### The data
***

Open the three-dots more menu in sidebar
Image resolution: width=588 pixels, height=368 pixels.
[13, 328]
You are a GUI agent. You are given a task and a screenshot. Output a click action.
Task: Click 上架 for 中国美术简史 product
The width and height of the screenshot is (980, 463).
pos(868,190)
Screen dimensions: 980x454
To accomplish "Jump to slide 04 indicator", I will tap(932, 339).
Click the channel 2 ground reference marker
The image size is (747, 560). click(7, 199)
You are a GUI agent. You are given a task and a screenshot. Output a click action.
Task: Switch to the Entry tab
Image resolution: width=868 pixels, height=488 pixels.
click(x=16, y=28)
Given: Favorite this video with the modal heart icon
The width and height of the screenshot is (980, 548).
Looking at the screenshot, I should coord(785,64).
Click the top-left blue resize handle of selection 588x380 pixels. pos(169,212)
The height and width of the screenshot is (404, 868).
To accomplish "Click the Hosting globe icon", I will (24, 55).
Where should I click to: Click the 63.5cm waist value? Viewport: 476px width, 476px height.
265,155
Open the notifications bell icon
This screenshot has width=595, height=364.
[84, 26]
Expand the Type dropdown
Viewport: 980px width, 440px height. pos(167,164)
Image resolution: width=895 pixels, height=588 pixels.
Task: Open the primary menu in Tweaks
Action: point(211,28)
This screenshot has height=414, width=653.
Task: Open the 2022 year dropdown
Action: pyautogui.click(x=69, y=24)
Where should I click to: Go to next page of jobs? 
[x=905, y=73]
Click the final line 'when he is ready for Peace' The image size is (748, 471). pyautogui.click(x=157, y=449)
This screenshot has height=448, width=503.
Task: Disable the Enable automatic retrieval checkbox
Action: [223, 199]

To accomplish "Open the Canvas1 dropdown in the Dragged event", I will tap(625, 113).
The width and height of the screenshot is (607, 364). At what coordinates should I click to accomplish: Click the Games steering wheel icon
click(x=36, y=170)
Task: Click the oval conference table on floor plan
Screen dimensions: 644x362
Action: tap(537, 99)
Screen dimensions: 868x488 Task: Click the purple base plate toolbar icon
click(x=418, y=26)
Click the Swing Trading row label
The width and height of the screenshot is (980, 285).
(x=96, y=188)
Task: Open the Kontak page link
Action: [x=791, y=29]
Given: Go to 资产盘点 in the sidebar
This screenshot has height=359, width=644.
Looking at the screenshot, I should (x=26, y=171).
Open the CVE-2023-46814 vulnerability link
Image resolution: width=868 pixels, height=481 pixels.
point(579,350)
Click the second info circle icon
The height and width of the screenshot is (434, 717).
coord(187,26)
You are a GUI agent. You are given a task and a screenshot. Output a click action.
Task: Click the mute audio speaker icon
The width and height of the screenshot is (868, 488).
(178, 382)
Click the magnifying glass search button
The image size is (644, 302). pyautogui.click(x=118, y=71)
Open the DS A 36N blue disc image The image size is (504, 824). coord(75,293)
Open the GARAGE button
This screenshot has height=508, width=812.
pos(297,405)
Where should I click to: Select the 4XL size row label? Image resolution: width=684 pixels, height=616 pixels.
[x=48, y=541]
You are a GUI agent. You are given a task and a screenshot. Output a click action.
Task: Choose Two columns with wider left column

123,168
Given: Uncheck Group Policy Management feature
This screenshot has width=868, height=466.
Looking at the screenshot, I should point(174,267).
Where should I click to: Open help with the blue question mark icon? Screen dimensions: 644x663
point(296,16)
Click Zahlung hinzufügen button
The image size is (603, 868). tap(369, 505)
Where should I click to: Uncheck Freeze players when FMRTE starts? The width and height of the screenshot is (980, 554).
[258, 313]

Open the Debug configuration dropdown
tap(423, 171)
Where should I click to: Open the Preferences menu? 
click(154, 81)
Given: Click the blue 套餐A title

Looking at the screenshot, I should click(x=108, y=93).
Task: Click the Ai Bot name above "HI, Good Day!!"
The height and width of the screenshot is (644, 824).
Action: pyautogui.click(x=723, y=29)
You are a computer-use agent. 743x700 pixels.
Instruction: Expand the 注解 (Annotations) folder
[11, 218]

***

### What you need to do
Retype all the material exactly as shown.

### Problem solution
Open the three-dots more menu in sidebar
Image resolution: width=588 pixels, height=368 pixels.
[13, 328]
You are a GUI agent. You are given a task and a screenshot. Output a click action.
Task: Click 上架 for 中国美术简史 product
The width and height of the screenshot is (980, 463).
pos(868,190)
Screen dimensions: 980x454
To accomplish "Jump to slide 04 indicator", I will tap(932, 339).
Click the channel 2 ground reference marker
The image size is (747, 560). click(7, 199)
You are a GUI agent. You are given a task and a screenshot. Output a click action.
Task: Switch to the Entry tab
Image resolution: width=868 pixels, height=488 pixels.
click(x=16, y=28)
Given: Favorite this video with the modal heart icon
The width and height of the screenshot is (980, 548).
Looking at the screenshot, I should coord(785,64).
Click the top-left blue resize handle of selection 588x380 pixels. pos(169,212)
The height and width of the screenshot is (404, 868).
To accomplish "Click the Hosting globe icon", I will (24, 55).
Where should I click to: Click the 63.5cm waist value? Viewport: 476px width, 476px height.
265,155
Open the notifications bell icon
This screenshot has width=595, height=364.
[84, 26]
Expand the Type dropdown
Viewport: 980px width, 440px height. pos(167,164)
Image resolution: width=895 pixels, height=588 pixels.
Task: Open the primary menu in Tweaks
Action: point(211,28)
This screenshot has height=414, width=653.
Task: Open the 2022 year dropdown
Action: pyautogui.click(x=69, y=24)
Where should I click to: Go to next page of jobs? 
[x=905, y=73]
Click the final line 'when he is ready for Peace' The image size is (748, 471). pyautogui.click(x=157, y=449)
This screenshot has height=448, width=503.
Task: Disable the Enable automatic retrieval checkbox
Action: [223, 199]

To accomplish "Open the Canvas1 dropdown in the Dragged event", I will tap(625, 113).
The width and height of the screenshot is (607, 364). At what coordinates should I click to accomplish: Click the Games steering wheel icon
click(x=36, y=170)
Task: Click the oval conference table on floor plan
Screen dimensions: 644x362
Action: tap(537, 99)
Screen dimensions: 868x488 Task: Click the purple base plate toolbar icon
click(x=418, y=26)
Click the Swing Trading row label
The width and height of the screenshot is (980, 285).
(x=96, y=188)
Task: Open the Kontak page link
Action: [x=791, y=29]
Given: Go to 资产盘点 in the sidebar
This screenshot has height=359, width=644.
Looking at the screenshot, I should (x=26, y=171).
Open the CVE-2023-46814 vulnerability link
Image resolution: width=868 pixels, height=481 pixels.
point(579,350)
Click the second info circle icon
The height and width of the screenshot is (434, 717).
coord(187,26)
You are a GUI agent. You are given a task and a screenshot. Output a click action.
Task: Click the mute audio speaker icon
The width and height of the screenshot is (868, 488).
(178, 382)
Click the magnifying glass search button
The image size is (644, 302). pyautogui.click(x=118, y=71)
Open the DS A 36N blue disc image The image size is (504, 824). coord(75,293)
Open the GARAGE button
This screenshot has height=508, width=812.
pos(297,405)
Where should I click to: Select the 4XL size row label? Image resolution: width=684 pixels, height=616 pixels.
[x=48, y=541]
You are a GUI agent. You are given a task and a screenshot. Output a click action.
Task: Choose Two columns with wider left column

123,168
Given: Uncheck Group Policy Management feature
This screenshot has width=868, height=466.
Looking at the screenshot, I should point(174,267).
Where should I click to: Open help with the blue question mark icon? Screen dimensions: 644x663
point(296,16)
Click Zahlung hinzufügen button
The image size is (603, 868). tap(369, 505)
Where should I click to: Uncheck Freeze players when FMRTE starts? The width and height of the screenshot is (980, 554).
[258, 313]

Open the Debug configuration dropdown
tap(423, 171)
Where should I click to: Open the Preferences menu? 
click(154, 81)
Given: Click the blue 套餐A title

Looking at the screenshot, I should click(x=108, y=93).
Task: Click the Ai Bot name above "HI, Good Day!!"
The height and width of the screenshot is (644, 824).
Action: pyautogui.click(x=723, y=29)
You are a computer-use agent. 743x700 pixels.
Instruction: Expand the 注解 (Annotations) folder
[11, 218]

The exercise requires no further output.